Selbstständige Arbeit
Solo-Selbstständige in der Kultur- und Kreativwirtschaft werden beim Start, der Organisation des Arbeitsalltags und der Sichtbarkeit unterstützt. Wissenstransfer zu Rahmenbedingungen wie soziale Absicherung, faire Vergütung und Ausbildung stärkt die Professionalisierung.
Barrierefreiheit
Kreativunternehmen werden beim Umsetzen des Barrierefreiheitsstärkungsgesetzes begleitet. Informationsangebote vermitteln rechtliche Pflichten, ökonomische Chancen und praxisnahe Strategien, um Barrierefreiheit als neues Arbeitsfeld zu erschließen.
Künstliche Intelligenz
Infos zu aktuellen Entwicklungen und praxisnahen Einsatzmöglichkeiten von KI-basierten Werkzeugen. Themen wie Urheberrecht, Anwendungsbereiche im Alltag und technologische Grenzen werden aufbereitet, während KI-Tools und -Techniken in Qualifizierungsangeboten integriert werden.
Acht Jahre
voller Wirkung, Kooperationen und echter Leidenschaft –
danke für diesen gemeinsamen Weg!
KREATIVES SACHSEN entwickelt sich weiter, damit die Szene weiter wachsen kann. Mit der Gründung der GmbH ab 2026 setzen wir ein klares Zeichen für Beständigkeit und Weiterentwicklung. Unser Ziel ist dabei unverändert: die Kultur- und Kreativwirtschaft in Sachsen nachhaltig stärken.

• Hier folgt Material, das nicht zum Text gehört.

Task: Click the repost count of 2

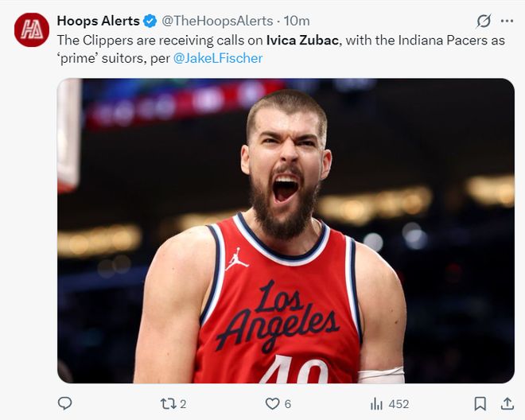Action: pos(183,404)
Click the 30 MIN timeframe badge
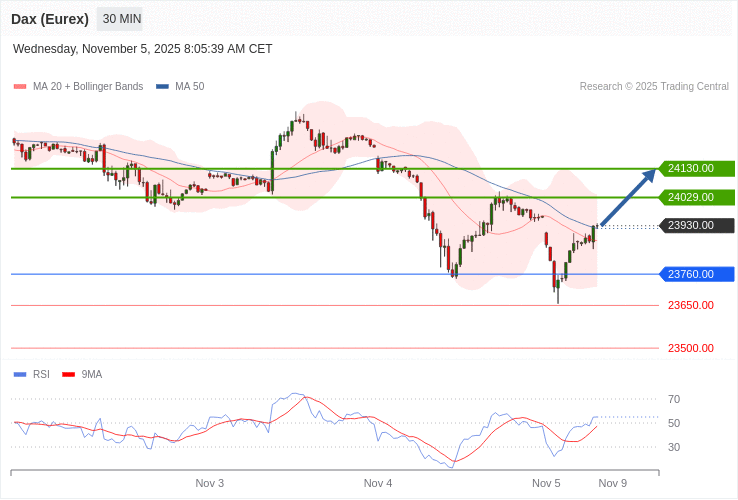This screenshot has height=500, width=738. tap(121, 19)
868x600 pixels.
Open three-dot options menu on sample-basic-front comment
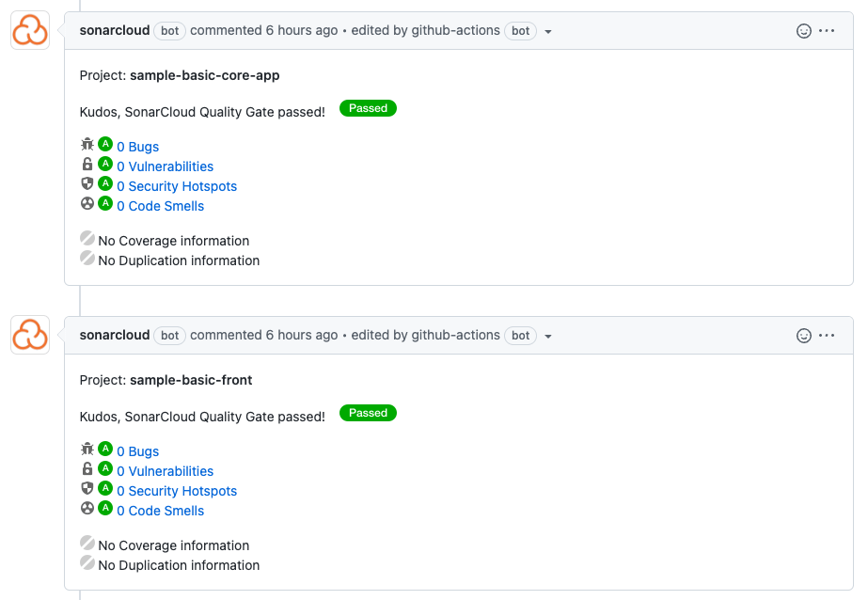click(x=827, y=335)
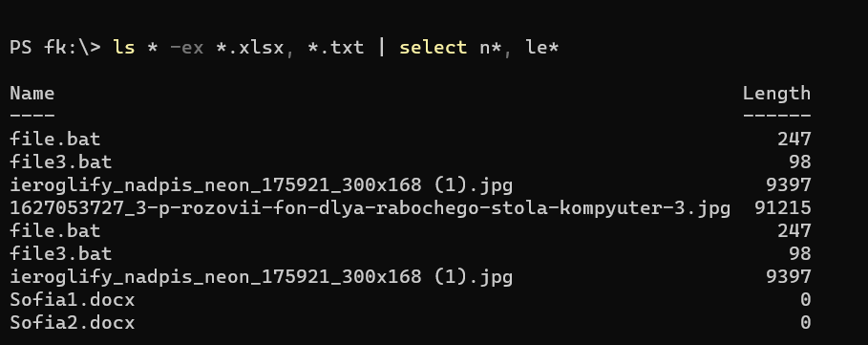This screenshot has height=345, width=868.
Task: Select the *.xlsx argument in command
Action: [249, 48]
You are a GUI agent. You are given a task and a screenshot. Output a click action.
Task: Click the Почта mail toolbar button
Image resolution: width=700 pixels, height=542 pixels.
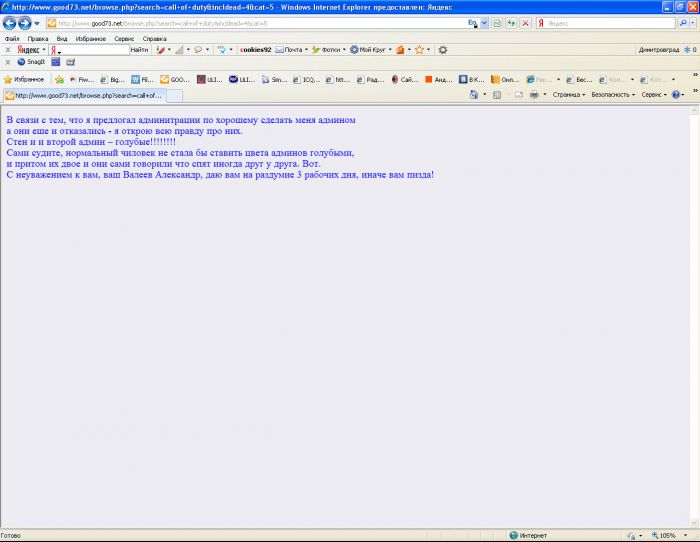[x=290, y=49]
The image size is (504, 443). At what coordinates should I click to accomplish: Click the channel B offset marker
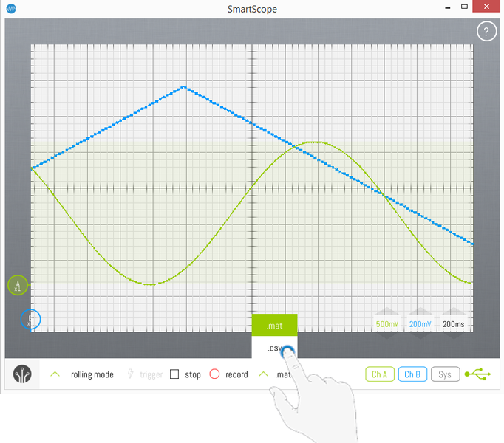point(30,320)
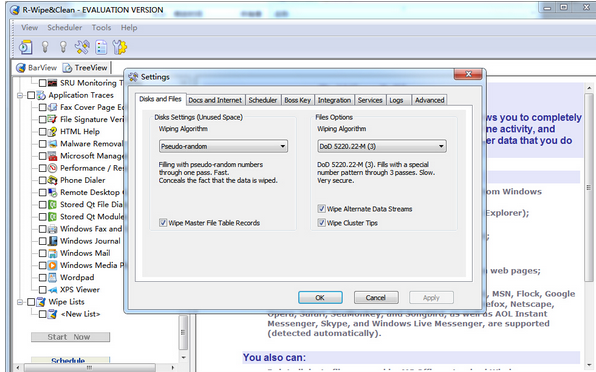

Gleichzeitig bleibt die Arbeit eng mit der Branche verbunden: Der Landesverband der Kultur- und Kreativwirtschaft Sachsen e. V. ist alleiniger Gesellschafter der KREATIVES SACHSEN GmbH. Damit bleibt der direkte Draht zur Szene und ihren Bedarfen auch künftig fest verankert.
GEMEINSAM GESTALTEN WIR EIN KREATIVES SACHSEN – auch in Zukunft!